WHAT YOU NEED TO DO: Repeat the listing in full, exactly as it stands.

LISTED RECORDS:
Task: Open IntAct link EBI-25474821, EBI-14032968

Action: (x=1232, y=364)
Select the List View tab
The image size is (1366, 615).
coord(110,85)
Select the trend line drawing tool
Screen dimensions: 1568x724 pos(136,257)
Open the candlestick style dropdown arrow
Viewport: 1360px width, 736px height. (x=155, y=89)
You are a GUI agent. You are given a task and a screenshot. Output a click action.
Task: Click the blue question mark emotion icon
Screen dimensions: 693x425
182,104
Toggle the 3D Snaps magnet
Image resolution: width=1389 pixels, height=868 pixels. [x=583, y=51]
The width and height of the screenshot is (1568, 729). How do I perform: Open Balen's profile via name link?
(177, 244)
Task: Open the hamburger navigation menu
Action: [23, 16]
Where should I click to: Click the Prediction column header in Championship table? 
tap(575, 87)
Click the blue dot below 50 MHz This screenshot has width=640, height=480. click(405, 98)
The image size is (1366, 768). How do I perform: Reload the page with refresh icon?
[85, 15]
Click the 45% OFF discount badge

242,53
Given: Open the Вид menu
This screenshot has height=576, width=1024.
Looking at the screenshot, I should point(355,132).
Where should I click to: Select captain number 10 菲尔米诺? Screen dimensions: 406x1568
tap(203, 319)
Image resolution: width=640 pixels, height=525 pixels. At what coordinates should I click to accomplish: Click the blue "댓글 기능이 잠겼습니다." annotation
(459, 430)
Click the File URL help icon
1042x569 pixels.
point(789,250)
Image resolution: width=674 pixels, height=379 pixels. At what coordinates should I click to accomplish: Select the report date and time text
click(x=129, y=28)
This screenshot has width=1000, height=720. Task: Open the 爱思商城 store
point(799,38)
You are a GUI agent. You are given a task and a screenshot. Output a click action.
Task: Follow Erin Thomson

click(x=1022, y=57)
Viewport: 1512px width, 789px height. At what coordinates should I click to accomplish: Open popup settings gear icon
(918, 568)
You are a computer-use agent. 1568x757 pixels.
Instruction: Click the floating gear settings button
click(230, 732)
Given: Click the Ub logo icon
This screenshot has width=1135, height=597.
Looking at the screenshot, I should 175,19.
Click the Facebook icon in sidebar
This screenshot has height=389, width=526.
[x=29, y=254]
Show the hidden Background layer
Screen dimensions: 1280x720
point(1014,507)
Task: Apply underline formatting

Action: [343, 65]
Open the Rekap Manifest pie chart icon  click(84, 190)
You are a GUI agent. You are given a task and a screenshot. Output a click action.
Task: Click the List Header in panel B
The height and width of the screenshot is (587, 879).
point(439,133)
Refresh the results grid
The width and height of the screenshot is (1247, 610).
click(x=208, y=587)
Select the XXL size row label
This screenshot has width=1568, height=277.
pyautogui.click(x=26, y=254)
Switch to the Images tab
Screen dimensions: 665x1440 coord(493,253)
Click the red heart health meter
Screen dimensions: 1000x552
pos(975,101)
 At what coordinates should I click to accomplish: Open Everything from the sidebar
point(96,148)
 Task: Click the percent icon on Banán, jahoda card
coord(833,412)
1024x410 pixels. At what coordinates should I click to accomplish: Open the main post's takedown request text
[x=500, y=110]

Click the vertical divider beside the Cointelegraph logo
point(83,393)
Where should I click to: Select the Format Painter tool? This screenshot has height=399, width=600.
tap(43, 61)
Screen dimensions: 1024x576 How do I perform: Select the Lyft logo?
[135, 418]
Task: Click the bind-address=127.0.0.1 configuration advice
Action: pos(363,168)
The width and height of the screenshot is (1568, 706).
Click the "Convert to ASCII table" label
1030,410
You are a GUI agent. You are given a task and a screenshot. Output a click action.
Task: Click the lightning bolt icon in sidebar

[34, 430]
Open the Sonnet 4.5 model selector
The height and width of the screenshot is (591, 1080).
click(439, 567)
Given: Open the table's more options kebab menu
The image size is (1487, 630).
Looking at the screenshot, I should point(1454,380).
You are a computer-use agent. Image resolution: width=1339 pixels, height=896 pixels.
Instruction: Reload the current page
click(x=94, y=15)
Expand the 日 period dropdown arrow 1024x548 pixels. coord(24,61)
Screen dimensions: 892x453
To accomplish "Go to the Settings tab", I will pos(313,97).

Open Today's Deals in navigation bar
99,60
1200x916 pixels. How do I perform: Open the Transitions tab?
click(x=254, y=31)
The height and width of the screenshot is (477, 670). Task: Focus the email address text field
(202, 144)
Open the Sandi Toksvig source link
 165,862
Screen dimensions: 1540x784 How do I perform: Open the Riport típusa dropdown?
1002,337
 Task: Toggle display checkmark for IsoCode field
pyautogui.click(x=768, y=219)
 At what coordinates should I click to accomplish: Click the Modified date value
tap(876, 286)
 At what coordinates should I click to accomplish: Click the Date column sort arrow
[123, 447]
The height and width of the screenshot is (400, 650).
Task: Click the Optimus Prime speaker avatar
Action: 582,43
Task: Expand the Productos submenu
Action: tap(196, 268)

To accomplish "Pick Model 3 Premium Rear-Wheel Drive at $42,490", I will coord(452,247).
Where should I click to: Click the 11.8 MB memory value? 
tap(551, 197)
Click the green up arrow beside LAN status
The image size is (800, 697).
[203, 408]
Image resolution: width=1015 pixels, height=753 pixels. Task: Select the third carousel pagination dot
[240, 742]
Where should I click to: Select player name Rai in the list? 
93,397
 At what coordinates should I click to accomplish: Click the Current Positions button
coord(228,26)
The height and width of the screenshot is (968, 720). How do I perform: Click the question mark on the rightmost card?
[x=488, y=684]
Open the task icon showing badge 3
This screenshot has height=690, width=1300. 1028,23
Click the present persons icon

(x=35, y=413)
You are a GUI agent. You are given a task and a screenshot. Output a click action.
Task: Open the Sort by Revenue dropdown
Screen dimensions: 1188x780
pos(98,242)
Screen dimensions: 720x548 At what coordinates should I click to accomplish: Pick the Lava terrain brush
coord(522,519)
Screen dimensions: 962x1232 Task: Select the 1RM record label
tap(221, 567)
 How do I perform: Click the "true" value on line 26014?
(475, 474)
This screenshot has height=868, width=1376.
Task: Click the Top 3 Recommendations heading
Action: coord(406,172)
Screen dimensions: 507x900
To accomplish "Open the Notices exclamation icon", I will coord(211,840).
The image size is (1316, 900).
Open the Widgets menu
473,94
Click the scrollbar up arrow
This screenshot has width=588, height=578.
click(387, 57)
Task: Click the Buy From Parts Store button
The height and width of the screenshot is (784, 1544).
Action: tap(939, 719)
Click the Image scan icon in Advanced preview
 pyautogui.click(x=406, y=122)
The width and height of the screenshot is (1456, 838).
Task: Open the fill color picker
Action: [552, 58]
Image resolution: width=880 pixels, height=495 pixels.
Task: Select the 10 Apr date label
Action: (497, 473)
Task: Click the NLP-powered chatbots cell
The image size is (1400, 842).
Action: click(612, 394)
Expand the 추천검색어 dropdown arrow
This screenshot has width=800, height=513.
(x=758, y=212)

ANSWER SPACE:
Task: Open IntAct link EBI-25474821, EBI-14032968

Action: (x=1232, y=364)
Select the List View tab
The image size is (1366, 615).
coord(110,85)
Select the trend line drawing tool
Screen dimensions: 1568x724 pos(136,257)
Open the candlestick style dropdown arrow
Viewport: 1360px width, 736px height. (x=155, y=89)
You are a GUI agent. You are given a task and a screenshot. Output a click action.
Task: Click the blue question mark emotion icon
Screen dimensions: 693x425
182,104
Toggle the 3D Snaps magnet
Image resolution: width=1389 pixels, height=868 pixels. [x=583, y=51]
The width and height of the screenshot is (1568, 729). How do I perform: Open Balen's profile via name link?
(177, 244)
Task: Open the hamburger navigation menu
Action: [23, 16]
Where should I click to: Click the Prediction column header in Championship table? 
tap(575, 87)
Click the blue dot below 50 MHz This screenshot has width=640, height=480. click(405, 98)
The image size is (1366, 768). How do I perform: Reload the page with refresh icon?
[85, 15]
Click the 45% OFF discount badge

242,53
Given: Open the Вид menu
This screenshot has height=576, width=1024.
Looking at the screenshot, I should point(355,132).
Where should I click to: Select captain number 10 菲尔米诺? Screen dimensions: 406x1568
tap(203, 319)
Image resolution: width=640 pixels, height=525 pixels. At what coordinates should I click to accomplish: Click the blue "댓글 기능이 잠겼습니다." annotation
(459, 430)
Click the File URL help icon
1042x569 pixels.
point(789,250)
Image resolution: width=674 pixels, height=379 pixels. At what coordinates should I click to accomplish: Select the report date and time text
click(x=129, y=28)
This screenshot has width=1000, height=720. Task: Open the 爱思商城 store
point(799,38)
You are a GUI agent. You are given a task and a screenshot. Output a click action.
Task: Follow Erin Thomson

click(x=1022, y=57)
Viewport: 1512px width, 789px height. At what coordinates should I click to accomplish: Open popup settings gear icon
(918, 568)
You are a computer-use agent. 1568x757 pixels.
Instruction: Click the floating gear settings button
click(230, 732)
Given: Click the Ub logo icon
This screenshot has width=1135, height=597.
Looking at the screenshot, I should 175,19.
Click the Facebook icon in sidebar
This screenshot has height=389, width=526.
[x=29, y=254]
Show the hidden Background layer
Screen dimensions: 1280x720
point(1014,507)
Task: Apply underline formatting

Action: [343, 65]
Open the Rekap Manifest pie chart icon  click(84, 190)
You are a GUI agent. You are given a task and a screenshot. Output a click action.
Task: Click the List Header in panel B
The height and width of the screenshot is (587, 879).
point(439,133)
Refresh the results grid
The width and height of the screenshot is (1247, 610).
click(x=208, y=587)
Select the XXL size row label
This screenshot has width=1568, height=277.
pyautogui.click(x=26, y=254)
Switch to the Images tab
Screen dimensions: 665x1440 coord(493,253)
Click the red heart health meter
Screen dimensions: 1000x552
pos(975,101)
 At what coordinates should I click to accomplish: Open Everything from the sidebar
point(96,148)
 Task: Click the percent icon on Banán, jahoda card
coord(833,412)
1024x410 pixels. At what coordinates should I click to accomplish: Open the main post's takedown request text
[x=500, y=110]

Click the vertical divider beside the Cointelegraph logo
point(83,393)
Where should I click to: Select the Format Painter tool? This screenshot has height=399, width=600.
tap(43, 61)
Screen dimensions: 1024x576 How do I perform: Select the Lyft logo?
[135, 418]
Task: Click the bind-address=127.0.0.1 configuration advice
Action: pos(363,168)
The width and height of the screenshot is (1568, 706).
Click the "Convert to ASCII table" label
1030,410
You are a GUI agent. You are given a task and a screenshot. Output a click action.
Task: Click the lightning bolt icon in sidebar

[34, 430]
Open the Sonnet 4.5 model selector
The height and width of the screenshot is (591, 1080).
click(439, 567)
Given: Open the table's more options kebab menu
The image size is (1487, 630).
Looking at the screenshot, I should point(1454,380).
You are a computer-use agent. Image resolution: width=1339 pixels, height=896 pixels.
Instruction: Reload the current page
click(x=94, y=15)
Expand the 日 period dropdown arrow 1024x548 pixels. coord(24,61)
Screen dimensions: 892x453
To accomplish "Go to the Settings tab", I will pos(313,97).

Open Today's Deals in navigation bar
99,60
1200x916 pixels. How do I perform: Open the Transitions tab?
click(x=254, y=31)
The height and width of the screenshot is (477, 670). Task: Focus the email address text field
(202, 144)
Open the Sandi Toksvig source link
 165,862
Screen dimensions: 1540x784 How do I perform: Open the Riport típusa dropdown?
1002,337
 Task: Toggle display checkmark for IsoCode field
pyautogui.click(x=768, y=219)
 At what coordinates should I click to accomplish: Click the Modified date value
tap(876, 286)
 At what coordinates should I click to accomplish: Click the Date column sort arrow
[123, 447]
The height and width of the screenshot is (400, 650).
Task: Click the Optimus Prime speaker avatar
Action: 582,43
Task: Expand the Productos submenu
Action: tap(196, 268)

To accomplish "Pick Model 3 Premium Rear-Wheel Drive at $42,490", I will coord(452,247).
Where should I click to: Click the 11.8 MB memory value? 
tap(551, 197)
Click the green up arrow beside LAN status
The image size is (800, 697).
[203, 408]
Image resolution: width=1015 pixels, height=753 pixels. Task: Select the third carousel pagination dot
[240, 742]
Where should I click to: Select player name Rai in the list? 
93,397
 At what coordinates should I click to accomplish: Click the Current Positions button
coord(228,26)
The height and width of the screenshot is (968, 720). How do I perform: Click the question mark on the rightmost card?
[x=488, y=684]
Open the task icon showing badge 3
This screenshot has height=690, width=1300. 1028,23
Click the present persons icon

(x=35, y=413)
You are a GUI agent. You are given a task and a screenshot. Output a click action.
Task: Open the Sort by Revenue dropdown
Screen dimensions: 1188x780
pos(98,242)
Screen dimensions: 720x548 At what coordinates should I click to accomplish: Pick the Lava terrain brush
coord(522,519)
Screen dimensions: 962x1232 Task: Select the 1RM record label
tap(221, 567)
 How do I perform: Click the "true" value on line 26014?
(475, 474)
This screenshot has height=868, width=1376.
Task: Click the Top 3 Recommendations heading
Action: coord(406,172)
Screen dimensions: 507x900
To accomplish "Open the Notices exclamation icon", I will coord(211,840).
The image size is (1316, 900).
Open the Widgets menu
473,94
Click the scrollbar up arrow
This screenshot has width=588, height=578.
click(387, 57)
Task: Click the Buy From Parts Store button
The height and width of the screenshot is (784, 1544).
Action: tap(939, 719)
Click the Image scan icon in Advanced preview
 pyautogui.click(x=406, y=122)
The width and height of the screenshot is (1456, 838).
Task: Open the fill color picker
Action: [552, 58]
Image resolution: width=880 pixels, height=495 pixels.
Task: Select the 10 Apr date label
Action: (497, 473)
Task: Click the NLP-powered chatbots cell
The image size is (1400, 842).
Action: click(612, 394)
Expand the 추천검색어 dropdown arrow
This screenshot has width=800, height=513.
(x=758, y=212)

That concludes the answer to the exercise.